Start of SELECTED EXTRACT
The planning, however, was based on the mistaken belief that fewer than 2,000 Germans manned the shore defenses. In fact, close to 6,500 experienced troops of the 302nd Infantry Division were on station with strong mobile reinforcements close by. Instead of outnumbering the defenders three to one, the invaders would be facing the enemy on even terms.
For air cover, the Royal Air Force committed over 70 squadrons to Operation Jubilee, 48 of which were fighters, to form a protective umbrella over the beaches. Opting to forego a softening-up bombardment for fear of alerting the Germans, the RAF would instead provide fighter-bomber support to naval shore parties and ground troops fighting their way off the beaches.
Outnumbering the Germans in the air three to one, the RAF viewed the raid as an opportunity to force the Luftwaffe to do battle on its terms. With all in readiness, it was now a matter of selecting the troops to carry out the operation.
The 2nd Canadian Division had been training in England for nearly three years, but had yet to see combat. The divisional officers were chafing at the bit for operational experience while the restless troops, bored with home uty and frustrated by countless exercises, wanted action. With the men having undertaken extensive training in amphibious assaults, the Canadian High Command insisted that its troops take the lead role in the raid. With the die cast, the eager young men from the Rockies, prairies, and Maritime Provinces of Canada appeared destined to finally get their baptism of fire.
The moonless night of August 18 was the last date in 1942 that offered the conditions of time and tide suitable for the operation. With the new Churchill tanks already embarked onto their landing craft, the assault force of 6,086 officers and men began boarding their ships. Loaded down with full kit and believing they were embarking on another tedious exercise, the grumbling troops filed through the companionways below deck to their assigned areas.
The banter of the men, however, quickly fell silent as unit leaders began distributing maps and aerial photographs in preparation for detailed briefings. As the troops listened intently to their officers, naval crews in numerous harbors along the British coast busied themselves in preparation for putting to sea. Shuffling, shadowy figures moved to and fro along the quays as Aldis lamps flashed signals directing smaller craft to their flotilla positions. In an atmosphere of excitement and high expectation the 252 vessels, under the command of Maj. Gen. J.H. Roberts, slipped away from their English coastal ports to negotiate the 70 miles of seaway to Dieppe.
The various units had been organized into specific groups, each with a clearly defined task that had been studied and rehearsed. Prior to the main assaults, two flanking attacks would see the British No. 4 Commando put the battery near Varengeville out of action, while No. 3 Commando would deal with the batteries at Berneval, thus clearing the way for the five landings.
Scottish Saskatchewan Regiment was Tasked with the Difficult Assignment of Completing Many Objectives, Including Overwhelming the Stronghold at Les Quatres Vents Farm
The Royal Regiment of Canada, along with elements of the Canadian Black Watch, would land on Blue Beach at the small resort village of Puys to secure the east headland at Berneval and capture a gun battery east of Puys. It was imperative that these eastern defenses be silenced ahead of the main landings.
End of SELECTED EXTRACT
Start of PROVIDED MATERIAL
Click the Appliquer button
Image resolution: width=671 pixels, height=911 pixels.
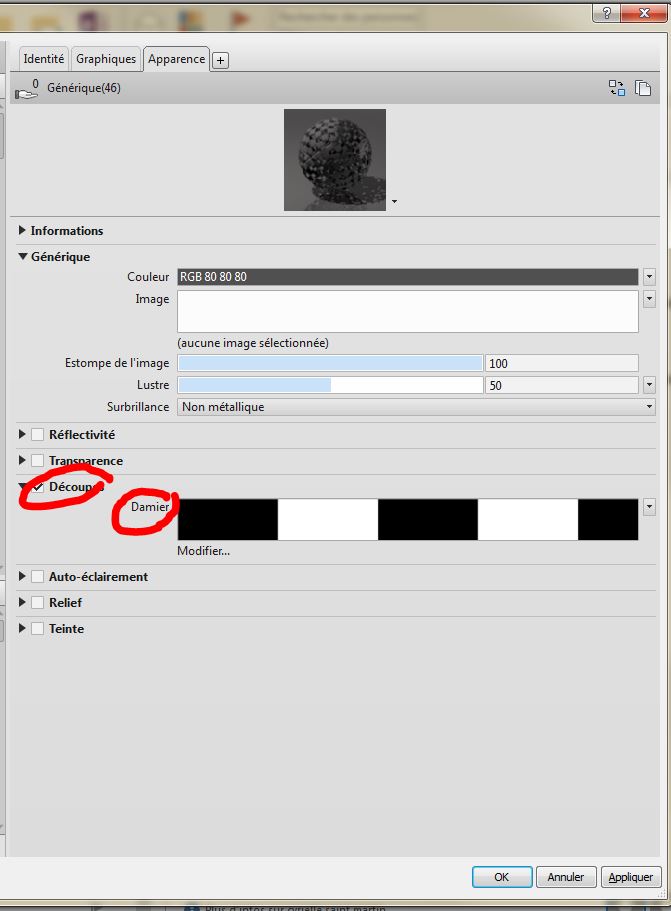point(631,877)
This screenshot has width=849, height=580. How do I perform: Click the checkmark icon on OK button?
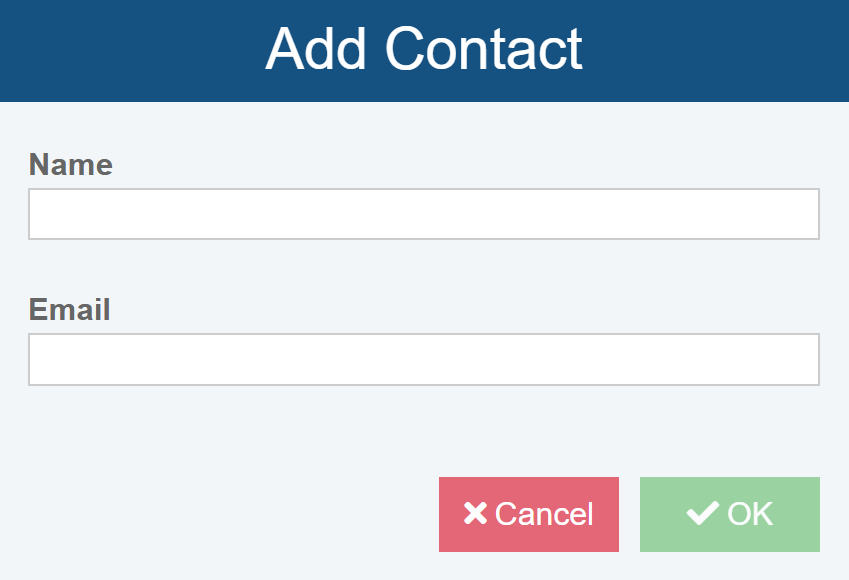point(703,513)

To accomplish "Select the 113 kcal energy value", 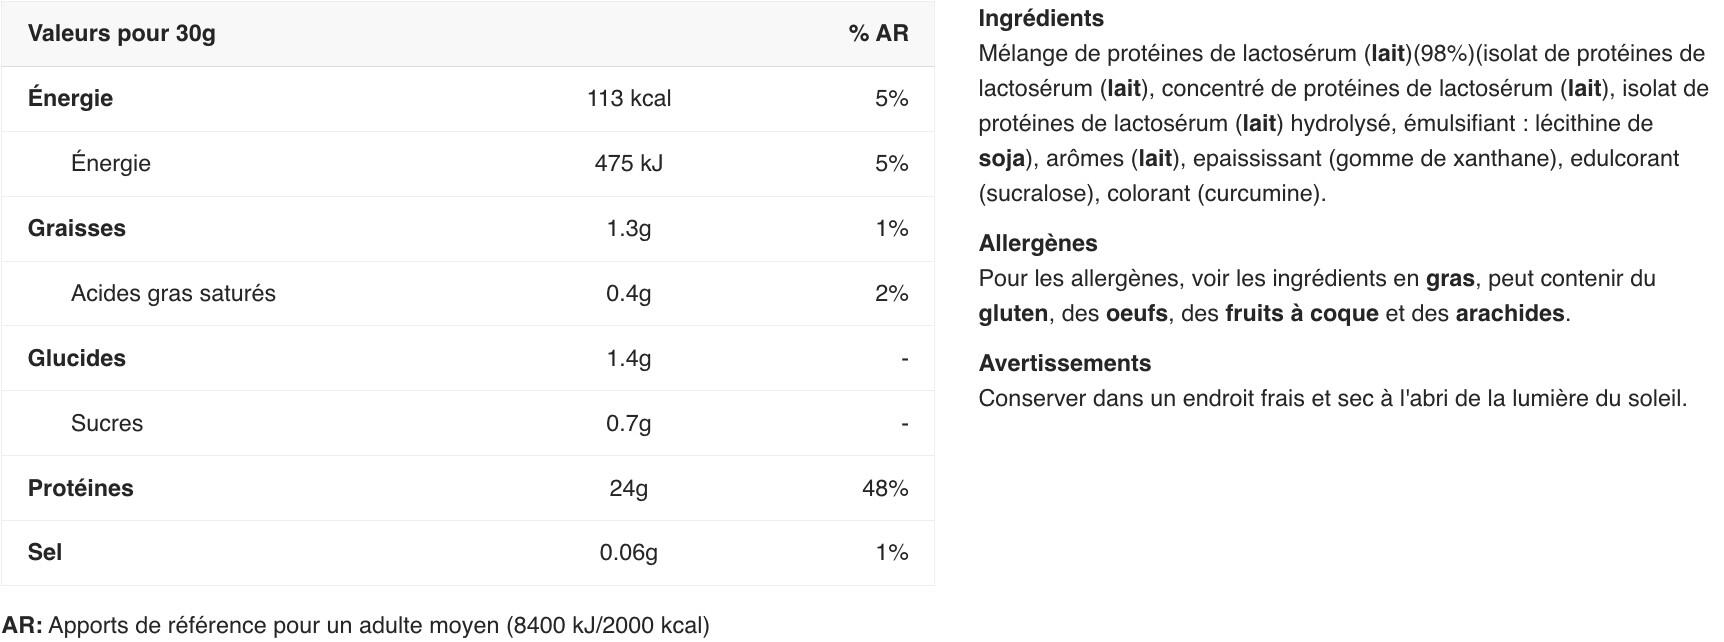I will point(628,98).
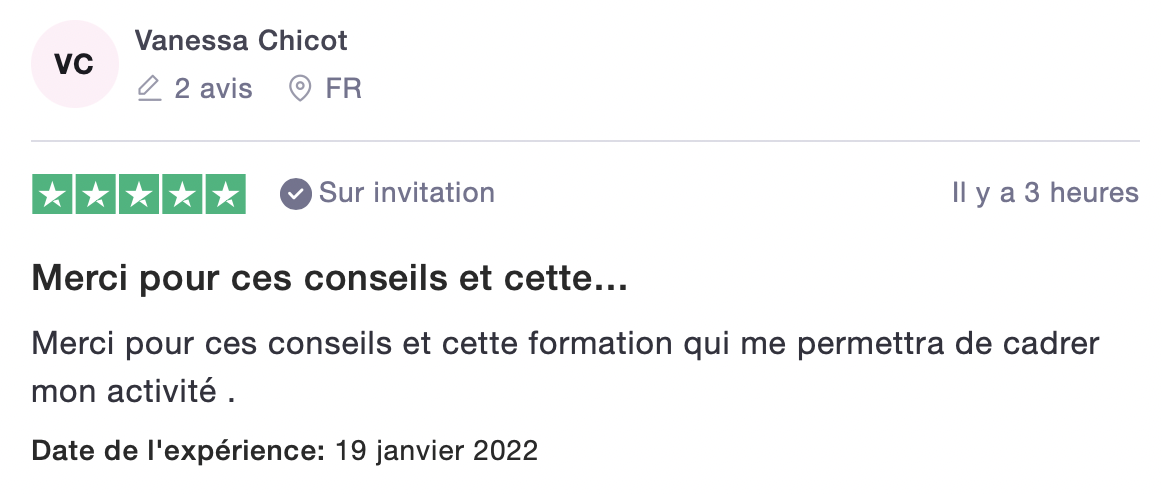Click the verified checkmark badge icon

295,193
End of PROVIDED MATERIAL
WORK TO COMPLETE:
Rewrite the passage on the Dieppe raid from "The banter of" up to and including "seaway to Dieppe.", putting "signal lamps" in place of "Aldis lamps". The listing has no connection to the passage on the Dieppe raid.

REPLY:
The banter of the men, however, quickly fell silent as unit leaders began distributing maps and aerial photographs in preparation for detailed briefings. As the troops listened intently to their officers, naval crews in numerous harbors along the British coast busied themselves in preparation for putting to sea. Shuffling, shadowy figures moved to and fro along the quays as signal lamps flashed signals directing smaller craft to their flotilla positions. In an atmosphere of excitement and high expectation the 252 vessels, under the command of Maj. Gen. J.H. Roberts, slipped away from their English coastal ports to negotiate the 70 miles of seaway to Dieppe.